How a patient's information moves across the Health Information Environment
Above is an illustration of how linking, identification and transfer of a patient's records might happen. A patient, Priscilla Williams, moves and wants her new primary care physician at Clinic B, to have the results of her most recent pap smear, currently held at Clinic A. If her new physician can't get the results, she will have to take the test again, resulting in additional expense, difficulty, and delay.
Clinic A, a participant in the system, has provided the Record Locator Service with an authorized, updated list of patients it holds records on. This is a background process, where Clinic A communicates directly with the Record Locator Service at regular intervals, rather than part of the individual search transaction.
Once the staff of Clinic B has taken Priscilla's identifying details (Transaction #1 above), they will authenticate themselves to the Record Locator Service (RLS) or to a local institution to allow for auditing. After they are authenticated, they will make a request for the location of any of Priscilla's other authorized records.
The request from Clinic B to the RLS will travel over secure transport such as a Secure Socket Layers (SSL). On receiving it, the RLS will compare Pricilla's information with their database. There are three possible outcomes here — the Record Locator Service finds records with such a high probability match that they can be identified as Priscilla's; it finds no records that match; or it finds records that might match, and asks Clinic B for more identifying information. (This third option would require staff allocated to handling such requests; some system designs may simply treat such ambiguous pairs as non-matches, to minimize human input, even at the expense of additional false negatives.)
Assuming there is a match, the RLS will return authorized pointers to other institutions such as Clinic A that hold her records (transaction #2 above). Clinic B will then make a request for Priscilla's records directly to Clinic A, also via a secure internet connection, again providing authorization credentials to show that it is allowed to do so (transaction #3).
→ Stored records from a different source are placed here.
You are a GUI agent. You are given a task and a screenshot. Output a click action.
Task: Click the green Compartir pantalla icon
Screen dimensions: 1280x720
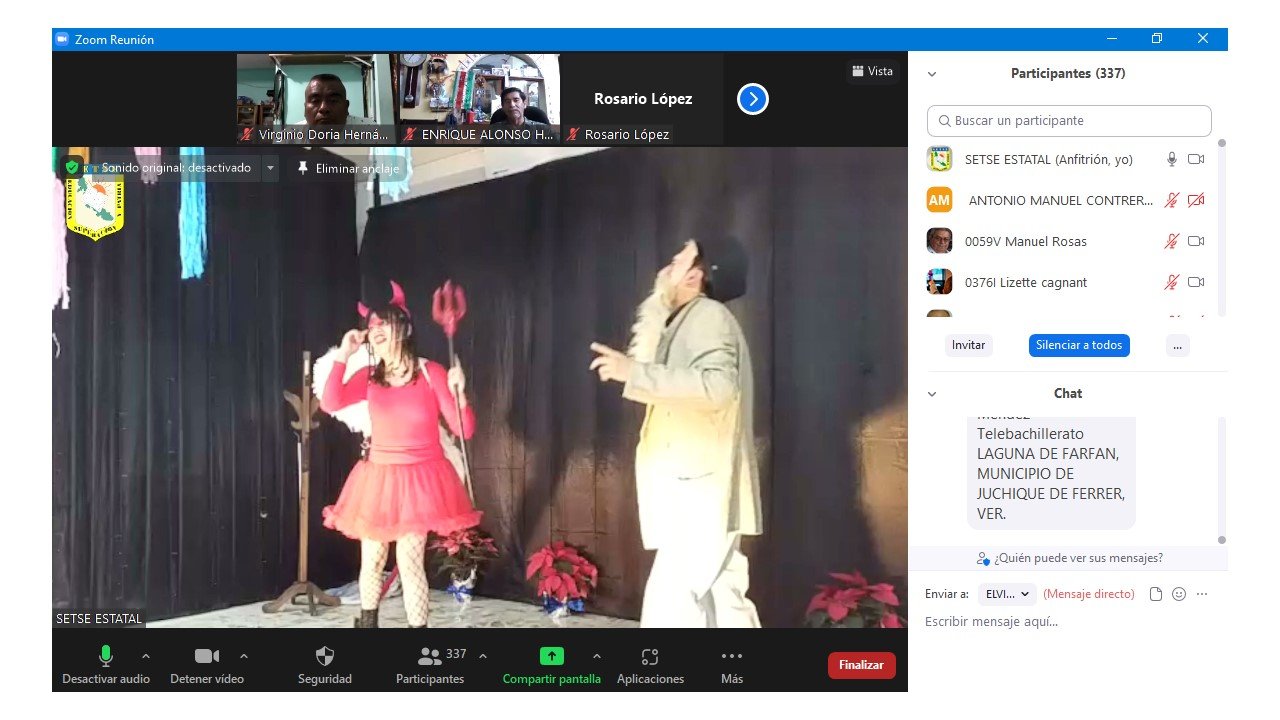click(x=551, y=656)
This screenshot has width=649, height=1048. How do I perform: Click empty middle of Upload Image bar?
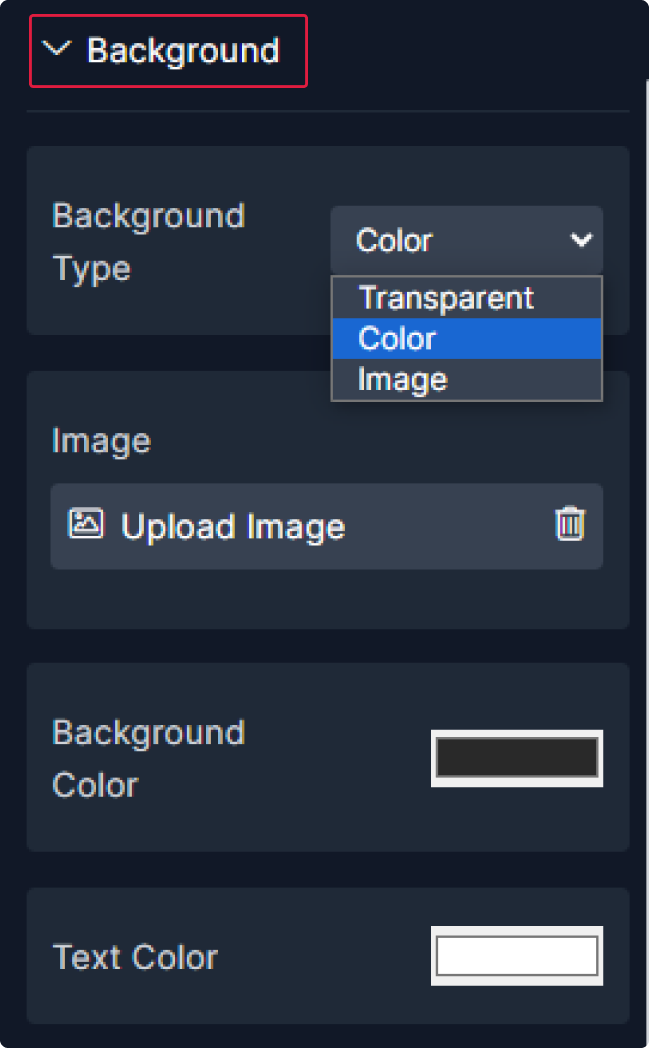click(x=450, y=526)
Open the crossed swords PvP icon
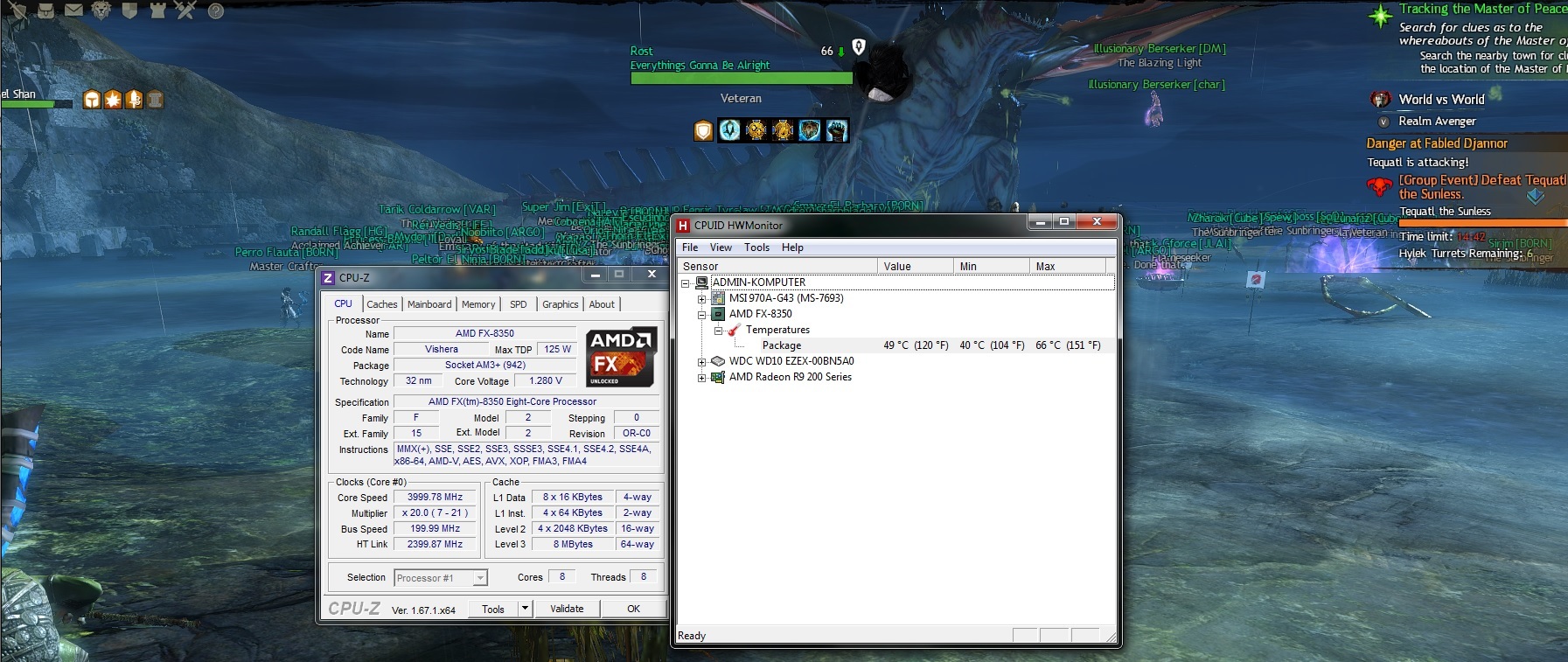 (185, 10)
Some of the resulting authorized records may be returned from A to B directly over the Internet, using standardized interfaces for secure transport. The content of the messages may also be represented in a standardized format, for direct and automatic import into the new clinic's database, while other records may be sent by secure email, or even simple fax. Once B has the results of her earlier pap smear (as well as any other records held by clinic A), the staff of Clinic B can then add them to Priscilla's file.